Assuming we know the distinguishing features of a "partial swastika"... But what is really interesting is the next paragraph, which I reprint in the type used:

RESISTANCE REQUIRED!

All members of the SCSU community must respond to another hateful threat to our learning environment. Every voice of resistance is needed IMMEDIATELY. If you have seen or know anything about these acts or persons committing such acts please call Public Safety (320) 308-3333.

What "resistance"? It might be tempting to have fun with this in the sense of wearing berets and sounding like LeBeau on Hogan's Heroes, but the next word, "required", is ominous. Required by whom? What are the penalties for failing to meet this requirement? One faculty member on the campus, reacting to the comments on a letter at the St. Cloud Times this AM, suggests that this is why we need racial issues courses in the curriculum. But we already require nine "diversity credits" out of 120 needed for a bachelor's degree. If it turns out the perpetrators of this are in fact students, what's to be done? Increase the number to 12? 18? Sounds like the Racial Issues Instructor Full Employment Act of 2008.

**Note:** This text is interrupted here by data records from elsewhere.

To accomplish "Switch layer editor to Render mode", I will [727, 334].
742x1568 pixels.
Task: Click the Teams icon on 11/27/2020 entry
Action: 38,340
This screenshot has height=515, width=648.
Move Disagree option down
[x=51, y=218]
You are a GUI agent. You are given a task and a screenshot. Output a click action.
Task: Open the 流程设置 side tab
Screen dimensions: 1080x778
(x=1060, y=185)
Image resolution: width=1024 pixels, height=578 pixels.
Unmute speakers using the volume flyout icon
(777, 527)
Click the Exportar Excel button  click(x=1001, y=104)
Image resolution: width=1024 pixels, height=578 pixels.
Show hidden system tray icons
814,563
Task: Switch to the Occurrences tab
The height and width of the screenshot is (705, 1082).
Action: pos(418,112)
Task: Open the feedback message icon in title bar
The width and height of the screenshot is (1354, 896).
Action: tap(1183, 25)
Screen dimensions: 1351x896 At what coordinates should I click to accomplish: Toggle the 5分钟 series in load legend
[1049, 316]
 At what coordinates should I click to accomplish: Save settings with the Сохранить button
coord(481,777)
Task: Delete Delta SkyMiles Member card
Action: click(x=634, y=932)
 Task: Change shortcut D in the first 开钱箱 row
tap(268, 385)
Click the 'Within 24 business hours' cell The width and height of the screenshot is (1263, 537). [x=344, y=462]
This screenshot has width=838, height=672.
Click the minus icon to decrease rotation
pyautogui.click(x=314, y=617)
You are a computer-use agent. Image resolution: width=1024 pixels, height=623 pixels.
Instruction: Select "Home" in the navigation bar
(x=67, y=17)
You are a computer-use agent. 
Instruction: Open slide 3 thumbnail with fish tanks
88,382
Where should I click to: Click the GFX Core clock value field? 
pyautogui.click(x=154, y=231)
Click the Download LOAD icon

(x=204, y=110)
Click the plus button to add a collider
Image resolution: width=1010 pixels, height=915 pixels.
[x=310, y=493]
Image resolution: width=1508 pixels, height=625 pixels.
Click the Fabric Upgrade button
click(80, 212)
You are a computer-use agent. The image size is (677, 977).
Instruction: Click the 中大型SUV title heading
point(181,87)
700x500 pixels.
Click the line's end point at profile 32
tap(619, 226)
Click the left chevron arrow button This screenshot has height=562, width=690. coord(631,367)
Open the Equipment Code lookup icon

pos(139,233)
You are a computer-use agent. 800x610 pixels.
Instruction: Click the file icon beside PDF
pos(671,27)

The Resistance Required tag is inappropriate in a public safety announcement. It smacks of vigilantism. It smacks of thought control, that all of us must act from some centralized control. Once centralization happens, it becomes used by our academic left for infiltration of other forms of indoctrination. On the university's new site called "Voices of Resistance", which was to inform the campus about these incidents, we have advertising of faculty talks on Hurricane Katrina and Martin Luther King. Is it out of bounds for me to suggest that these faculty are using the incidents to further their own agendas? Is it too much to ask "cui bono?" from exhortations that "every voice of resistance is required immediately"?

Meanwhile, as of the time of this writing, I have not seen a campus safety alert on this:

A St. Cloud man was attacked and robbed by multiple suspects shortly after 6 a.m. Sunday.

The man was approached by seven to eight men while walking home from St. Cloud State University on Fifth Street South. One of the men struck him in the face, knocking him to the ground, according to police reports.

The other men began punching him while he was on the ground and one of the assailants took his laptop computer and brown book bag.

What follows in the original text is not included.